In deze zaak heeft de Rechtbank Zeeland-West-Brabant op 13 juli 2021 uitspraak gedaan in een geschil tussen een joint venture, opgericht door een ziekenhuis en een schoonmaakbedrijf, en de inspecteur van de Belastingdienst. De kern van het geschil betreft de vraag of de joint venture en het ziekenhuis in de periode van naheffing voldoen aan de vereisten van financiële en organisatorische verwevenheid, zoals bedoeld in artikel 7, vierde lid, van de Wet op de omzetbelasting 1968, zodat zij als fiscale eenheid voor de omzetbelasting kunnen worden aangemerkt.

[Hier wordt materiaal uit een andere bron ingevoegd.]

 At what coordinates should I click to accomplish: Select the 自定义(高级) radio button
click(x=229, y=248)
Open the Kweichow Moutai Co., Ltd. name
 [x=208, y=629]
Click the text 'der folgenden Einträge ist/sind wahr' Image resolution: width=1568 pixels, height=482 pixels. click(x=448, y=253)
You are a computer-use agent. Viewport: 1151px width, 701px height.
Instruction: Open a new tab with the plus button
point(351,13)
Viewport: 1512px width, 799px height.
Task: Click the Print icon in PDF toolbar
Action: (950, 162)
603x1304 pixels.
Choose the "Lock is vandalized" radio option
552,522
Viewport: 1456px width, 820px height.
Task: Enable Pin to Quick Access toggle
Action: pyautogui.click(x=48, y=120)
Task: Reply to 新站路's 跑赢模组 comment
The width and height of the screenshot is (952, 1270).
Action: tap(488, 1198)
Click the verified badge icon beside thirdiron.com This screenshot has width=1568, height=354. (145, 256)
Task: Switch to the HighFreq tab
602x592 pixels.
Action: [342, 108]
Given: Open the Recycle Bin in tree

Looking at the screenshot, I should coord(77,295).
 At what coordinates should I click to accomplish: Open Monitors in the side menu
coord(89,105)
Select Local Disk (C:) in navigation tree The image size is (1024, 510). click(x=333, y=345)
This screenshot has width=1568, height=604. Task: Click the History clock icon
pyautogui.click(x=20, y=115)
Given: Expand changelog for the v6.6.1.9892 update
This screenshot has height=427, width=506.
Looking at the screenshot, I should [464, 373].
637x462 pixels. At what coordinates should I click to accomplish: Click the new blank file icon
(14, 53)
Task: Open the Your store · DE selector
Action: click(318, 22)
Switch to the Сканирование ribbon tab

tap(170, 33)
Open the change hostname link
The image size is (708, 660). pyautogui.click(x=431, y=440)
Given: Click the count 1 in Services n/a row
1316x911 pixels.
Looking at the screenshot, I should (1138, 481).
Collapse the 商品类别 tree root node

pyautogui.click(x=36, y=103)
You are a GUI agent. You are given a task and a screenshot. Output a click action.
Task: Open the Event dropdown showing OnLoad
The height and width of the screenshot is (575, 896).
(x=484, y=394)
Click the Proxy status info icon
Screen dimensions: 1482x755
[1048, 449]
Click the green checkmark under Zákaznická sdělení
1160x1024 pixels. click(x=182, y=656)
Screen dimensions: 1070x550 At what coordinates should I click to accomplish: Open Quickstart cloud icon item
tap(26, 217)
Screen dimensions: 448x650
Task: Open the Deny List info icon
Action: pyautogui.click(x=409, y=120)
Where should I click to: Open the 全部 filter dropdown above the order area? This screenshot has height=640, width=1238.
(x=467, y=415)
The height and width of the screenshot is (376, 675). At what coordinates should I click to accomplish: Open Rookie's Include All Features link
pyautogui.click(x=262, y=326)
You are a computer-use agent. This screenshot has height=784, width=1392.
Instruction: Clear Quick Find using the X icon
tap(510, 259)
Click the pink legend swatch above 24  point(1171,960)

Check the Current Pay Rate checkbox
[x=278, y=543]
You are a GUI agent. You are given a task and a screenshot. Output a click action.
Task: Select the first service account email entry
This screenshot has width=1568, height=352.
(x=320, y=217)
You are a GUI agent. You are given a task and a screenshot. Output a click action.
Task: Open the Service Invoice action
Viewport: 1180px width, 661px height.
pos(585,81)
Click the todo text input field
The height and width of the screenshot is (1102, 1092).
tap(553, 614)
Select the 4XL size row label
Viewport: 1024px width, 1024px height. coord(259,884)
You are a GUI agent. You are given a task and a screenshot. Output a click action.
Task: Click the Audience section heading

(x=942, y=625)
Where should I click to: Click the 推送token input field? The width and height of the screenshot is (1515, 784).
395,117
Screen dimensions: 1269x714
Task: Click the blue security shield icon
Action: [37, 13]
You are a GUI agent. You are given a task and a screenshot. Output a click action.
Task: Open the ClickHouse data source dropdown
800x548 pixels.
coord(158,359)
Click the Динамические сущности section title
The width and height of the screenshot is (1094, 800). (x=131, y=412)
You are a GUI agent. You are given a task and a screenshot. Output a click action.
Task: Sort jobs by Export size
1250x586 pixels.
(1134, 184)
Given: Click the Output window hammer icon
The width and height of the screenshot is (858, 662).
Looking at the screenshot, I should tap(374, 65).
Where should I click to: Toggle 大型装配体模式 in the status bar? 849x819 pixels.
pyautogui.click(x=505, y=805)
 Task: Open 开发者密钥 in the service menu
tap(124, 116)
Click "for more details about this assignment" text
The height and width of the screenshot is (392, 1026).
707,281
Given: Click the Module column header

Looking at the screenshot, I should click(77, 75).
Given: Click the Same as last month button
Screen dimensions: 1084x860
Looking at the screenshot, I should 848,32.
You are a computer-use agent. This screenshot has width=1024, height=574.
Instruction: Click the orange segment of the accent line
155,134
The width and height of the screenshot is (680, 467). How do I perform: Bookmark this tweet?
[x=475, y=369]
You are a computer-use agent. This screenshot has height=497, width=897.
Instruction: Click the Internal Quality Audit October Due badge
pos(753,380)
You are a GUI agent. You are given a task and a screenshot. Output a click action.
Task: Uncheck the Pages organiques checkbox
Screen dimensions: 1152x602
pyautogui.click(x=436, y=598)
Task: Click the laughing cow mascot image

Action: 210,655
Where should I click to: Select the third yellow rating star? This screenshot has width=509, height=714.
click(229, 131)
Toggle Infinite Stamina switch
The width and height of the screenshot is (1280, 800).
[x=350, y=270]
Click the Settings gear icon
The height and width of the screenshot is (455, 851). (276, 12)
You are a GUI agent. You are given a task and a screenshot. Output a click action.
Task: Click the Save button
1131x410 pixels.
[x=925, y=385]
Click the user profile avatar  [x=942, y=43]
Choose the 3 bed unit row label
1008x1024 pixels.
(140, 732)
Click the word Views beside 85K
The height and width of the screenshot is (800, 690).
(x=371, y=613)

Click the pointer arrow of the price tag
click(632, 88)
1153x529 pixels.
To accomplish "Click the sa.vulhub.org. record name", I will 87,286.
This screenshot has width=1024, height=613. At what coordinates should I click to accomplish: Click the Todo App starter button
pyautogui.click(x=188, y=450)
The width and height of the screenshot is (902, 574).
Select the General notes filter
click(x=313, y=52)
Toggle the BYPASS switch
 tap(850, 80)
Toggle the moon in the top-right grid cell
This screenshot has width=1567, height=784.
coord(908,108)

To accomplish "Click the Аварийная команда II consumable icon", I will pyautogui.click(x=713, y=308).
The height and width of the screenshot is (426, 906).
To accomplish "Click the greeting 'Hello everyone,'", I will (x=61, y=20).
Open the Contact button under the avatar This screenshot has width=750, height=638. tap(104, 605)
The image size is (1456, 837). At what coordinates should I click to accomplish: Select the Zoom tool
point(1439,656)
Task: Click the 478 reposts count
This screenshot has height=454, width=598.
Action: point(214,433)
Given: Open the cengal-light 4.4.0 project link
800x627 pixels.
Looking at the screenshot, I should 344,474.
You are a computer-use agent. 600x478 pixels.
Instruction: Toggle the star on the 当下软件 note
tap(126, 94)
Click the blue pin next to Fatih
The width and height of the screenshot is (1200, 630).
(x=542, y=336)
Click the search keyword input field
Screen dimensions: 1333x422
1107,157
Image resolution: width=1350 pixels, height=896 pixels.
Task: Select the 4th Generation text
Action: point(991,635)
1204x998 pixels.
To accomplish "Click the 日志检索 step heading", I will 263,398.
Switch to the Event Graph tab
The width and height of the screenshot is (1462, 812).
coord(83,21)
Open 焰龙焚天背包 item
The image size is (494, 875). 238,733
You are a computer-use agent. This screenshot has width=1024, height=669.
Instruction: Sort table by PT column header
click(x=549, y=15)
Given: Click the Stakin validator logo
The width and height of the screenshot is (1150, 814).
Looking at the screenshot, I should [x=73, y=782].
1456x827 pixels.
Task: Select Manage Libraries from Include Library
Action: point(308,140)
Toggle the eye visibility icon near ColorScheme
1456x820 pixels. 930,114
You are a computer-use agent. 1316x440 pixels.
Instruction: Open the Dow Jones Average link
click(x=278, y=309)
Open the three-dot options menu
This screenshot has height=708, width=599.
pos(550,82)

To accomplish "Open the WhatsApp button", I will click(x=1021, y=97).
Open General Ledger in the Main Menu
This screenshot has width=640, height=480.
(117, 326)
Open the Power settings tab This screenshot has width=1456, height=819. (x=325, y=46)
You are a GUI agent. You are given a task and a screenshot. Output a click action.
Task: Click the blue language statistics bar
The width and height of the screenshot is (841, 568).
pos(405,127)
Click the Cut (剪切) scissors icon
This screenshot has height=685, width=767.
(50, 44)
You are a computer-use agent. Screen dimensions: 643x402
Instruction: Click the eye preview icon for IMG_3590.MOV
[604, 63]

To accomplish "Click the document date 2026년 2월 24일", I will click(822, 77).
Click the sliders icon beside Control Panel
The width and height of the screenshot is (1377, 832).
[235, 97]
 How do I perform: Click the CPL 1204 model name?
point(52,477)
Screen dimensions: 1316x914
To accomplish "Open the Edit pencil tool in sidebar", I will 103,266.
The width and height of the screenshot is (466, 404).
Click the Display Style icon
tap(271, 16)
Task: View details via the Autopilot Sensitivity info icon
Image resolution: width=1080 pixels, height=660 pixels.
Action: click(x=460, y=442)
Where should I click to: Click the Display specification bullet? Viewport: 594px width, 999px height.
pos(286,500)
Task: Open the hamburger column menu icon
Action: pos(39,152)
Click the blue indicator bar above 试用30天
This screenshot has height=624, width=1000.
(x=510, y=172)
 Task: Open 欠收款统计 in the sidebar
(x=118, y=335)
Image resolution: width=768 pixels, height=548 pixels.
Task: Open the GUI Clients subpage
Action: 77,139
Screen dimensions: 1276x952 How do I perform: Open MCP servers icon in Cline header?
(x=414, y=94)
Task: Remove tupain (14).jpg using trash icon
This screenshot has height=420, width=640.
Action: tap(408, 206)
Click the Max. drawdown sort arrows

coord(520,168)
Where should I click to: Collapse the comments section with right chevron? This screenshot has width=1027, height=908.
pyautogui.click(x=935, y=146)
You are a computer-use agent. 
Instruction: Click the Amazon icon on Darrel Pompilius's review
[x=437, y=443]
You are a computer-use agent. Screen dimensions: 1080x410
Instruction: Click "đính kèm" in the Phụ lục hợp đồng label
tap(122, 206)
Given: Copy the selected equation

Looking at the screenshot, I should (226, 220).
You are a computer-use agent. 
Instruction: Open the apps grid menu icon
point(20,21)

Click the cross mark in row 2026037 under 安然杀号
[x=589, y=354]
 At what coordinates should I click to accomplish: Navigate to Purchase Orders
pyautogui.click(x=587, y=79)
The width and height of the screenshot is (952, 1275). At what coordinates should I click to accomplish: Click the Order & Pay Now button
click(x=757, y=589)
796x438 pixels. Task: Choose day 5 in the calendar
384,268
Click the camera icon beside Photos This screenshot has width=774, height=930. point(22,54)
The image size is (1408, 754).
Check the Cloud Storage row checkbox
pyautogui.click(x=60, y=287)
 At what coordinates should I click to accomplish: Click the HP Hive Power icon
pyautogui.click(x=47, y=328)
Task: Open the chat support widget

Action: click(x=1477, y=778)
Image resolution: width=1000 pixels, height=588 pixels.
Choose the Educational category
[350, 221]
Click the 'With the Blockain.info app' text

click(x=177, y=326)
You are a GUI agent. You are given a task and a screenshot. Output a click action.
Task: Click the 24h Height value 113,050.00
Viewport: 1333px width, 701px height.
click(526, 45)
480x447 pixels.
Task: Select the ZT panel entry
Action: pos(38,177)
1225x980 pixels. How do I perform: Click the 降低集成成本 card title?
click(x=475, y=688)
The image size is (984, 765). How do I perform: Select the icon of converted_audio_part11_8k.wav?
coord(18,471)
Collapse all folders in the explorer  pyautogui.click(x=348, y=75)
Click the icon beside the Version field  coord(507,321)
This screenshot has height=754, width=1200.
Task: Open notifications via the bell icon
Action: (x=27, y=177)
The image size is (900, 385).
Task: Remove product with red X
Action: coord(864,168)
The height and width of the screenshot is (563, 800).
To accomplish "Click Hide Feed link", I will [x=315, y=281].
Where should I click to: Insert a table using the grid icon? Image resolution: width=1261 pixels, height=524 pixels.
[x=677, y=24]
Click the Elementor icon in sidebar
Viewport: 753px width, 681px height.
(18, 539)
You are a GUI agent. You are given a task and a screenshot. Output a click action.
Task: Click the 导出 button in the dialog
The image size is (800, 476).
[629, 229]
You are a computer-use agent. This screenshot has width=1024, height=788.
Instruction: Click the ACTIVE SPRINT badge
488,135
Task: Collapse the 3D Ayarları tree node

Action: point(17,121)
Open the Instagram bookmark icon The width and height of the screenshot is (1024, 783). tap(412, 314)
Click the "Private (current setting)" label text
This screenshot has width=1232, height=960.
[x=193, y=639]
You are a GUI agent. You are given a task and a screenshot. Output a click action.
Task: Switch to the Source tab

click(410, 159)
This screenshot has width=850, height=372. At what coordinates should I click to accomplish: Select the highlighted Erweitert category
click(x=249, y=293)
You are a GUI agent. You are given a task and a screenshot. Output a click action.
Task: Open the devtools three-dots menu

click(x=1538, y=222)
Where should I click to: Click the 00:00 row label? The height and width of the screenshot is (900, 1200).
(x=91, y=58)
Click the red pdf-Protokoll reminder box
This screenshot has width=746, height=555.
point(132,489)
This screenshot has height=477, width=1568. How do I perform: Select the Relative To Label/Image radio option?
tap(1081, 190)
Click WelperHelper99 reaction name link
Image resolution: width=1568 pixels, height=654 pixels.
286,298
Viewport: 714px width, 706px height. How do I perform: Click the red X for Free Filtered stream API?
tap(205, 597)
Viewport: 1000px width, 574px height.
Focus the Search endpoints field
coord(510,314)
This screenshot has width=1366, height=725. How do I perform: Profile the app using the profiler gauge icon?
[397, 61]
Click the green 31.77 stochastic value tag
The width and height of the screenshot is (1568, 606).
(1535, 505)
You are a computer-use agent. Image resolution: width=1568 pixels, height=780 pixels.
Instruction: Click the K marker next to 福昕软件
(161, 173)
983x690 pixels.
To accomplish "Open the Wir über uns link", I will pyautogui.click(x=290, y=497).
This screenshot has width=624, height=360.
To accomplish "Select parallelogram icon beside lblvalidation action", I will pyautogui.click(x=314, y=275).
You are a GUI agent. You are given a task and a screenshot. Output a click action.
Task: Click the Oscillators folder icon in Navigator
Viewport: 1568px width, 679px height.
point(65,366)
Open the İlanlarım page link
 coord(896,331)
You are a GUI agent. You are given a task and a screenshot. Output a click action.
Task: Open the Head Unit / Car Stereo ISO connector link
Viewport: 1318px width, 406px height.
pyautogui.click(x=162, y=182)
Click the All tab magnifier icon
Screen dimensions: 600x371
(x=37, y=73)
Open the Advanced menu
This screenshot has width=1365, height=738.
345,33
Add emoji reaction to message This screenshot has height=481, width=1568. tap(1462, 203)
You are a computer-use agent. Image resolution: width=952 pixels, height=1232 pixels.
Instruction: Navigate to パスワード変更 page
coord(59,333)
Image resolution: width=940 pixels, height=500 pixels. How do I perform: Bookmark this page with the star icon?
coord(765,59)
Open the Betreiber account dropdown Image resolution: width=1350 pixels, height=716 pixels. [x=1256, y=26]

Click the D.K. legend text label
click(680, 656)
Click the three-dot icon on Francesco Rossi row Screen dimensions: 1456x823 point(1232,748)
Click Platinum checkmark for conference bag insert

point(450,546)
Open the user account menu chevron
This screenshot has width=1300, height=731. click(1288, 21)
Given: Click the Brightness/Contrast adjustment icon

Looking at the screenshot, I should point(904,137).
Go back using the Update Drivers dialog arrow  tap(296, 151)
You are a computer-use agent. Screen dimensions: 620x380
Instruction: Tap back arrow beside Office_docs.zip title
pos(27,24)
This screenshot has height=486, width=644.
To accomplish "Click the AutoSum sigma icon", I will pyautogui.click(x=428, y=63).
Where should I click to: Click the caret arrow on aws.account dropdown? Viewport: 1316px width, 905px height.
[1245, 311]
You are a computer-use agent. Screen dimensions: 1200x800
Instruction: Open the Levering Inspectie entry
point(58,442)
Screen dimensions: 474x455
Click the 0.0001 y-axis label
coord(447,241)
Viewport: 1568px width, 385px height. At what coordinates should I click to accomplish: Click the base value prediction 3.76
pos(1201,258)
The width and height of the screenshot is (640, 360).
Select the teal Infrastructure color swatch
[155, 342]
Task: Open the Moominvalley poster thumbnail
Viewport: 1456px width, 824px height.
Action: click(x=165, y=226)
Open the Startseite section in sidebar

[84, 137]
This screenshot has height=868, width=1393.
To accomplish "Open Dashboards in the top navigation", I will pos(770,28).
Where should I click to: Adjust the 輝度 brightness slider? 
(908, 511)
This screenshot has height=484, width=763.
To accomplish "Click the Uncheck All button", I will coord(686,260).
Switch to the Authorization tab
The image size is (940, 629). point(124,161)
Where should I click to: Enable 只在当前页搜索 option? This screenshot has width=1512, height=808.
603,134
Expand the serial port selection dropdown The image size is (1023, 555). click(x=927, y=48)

De rechtbank oordeelt dat er wel sprake is van financiële verwevenheid, aangezien het ziekenhuis 51% van de aandelen in de joint venture bezit. Echter, de rechtbank concludeert dat niet aan het vereiste van organisatorische verwevenheid is voldaan. De rechtbank stelt vast dat de joint venture niet in een feitelijke positie van ondergeschiktheid ten opzichte van het ziekenhuis verkeerde, ondanks de aandelenverhouding. De rechtbank verklaart het beroep van de joint venture ongegrond, wat betekent dat de naheffingsaanslag door de inspecteur terecht is opgelegd.
De uitspraak is gedaan door een meervoudige kamer en is openbaar gemaakt. De rechtbank heeft geen aanleiding gezien voor een proceskostenveroordeling. Tegen deze uitspraak staat hoger beroep open bij het gerechtshof te 's-Hertogenbosch.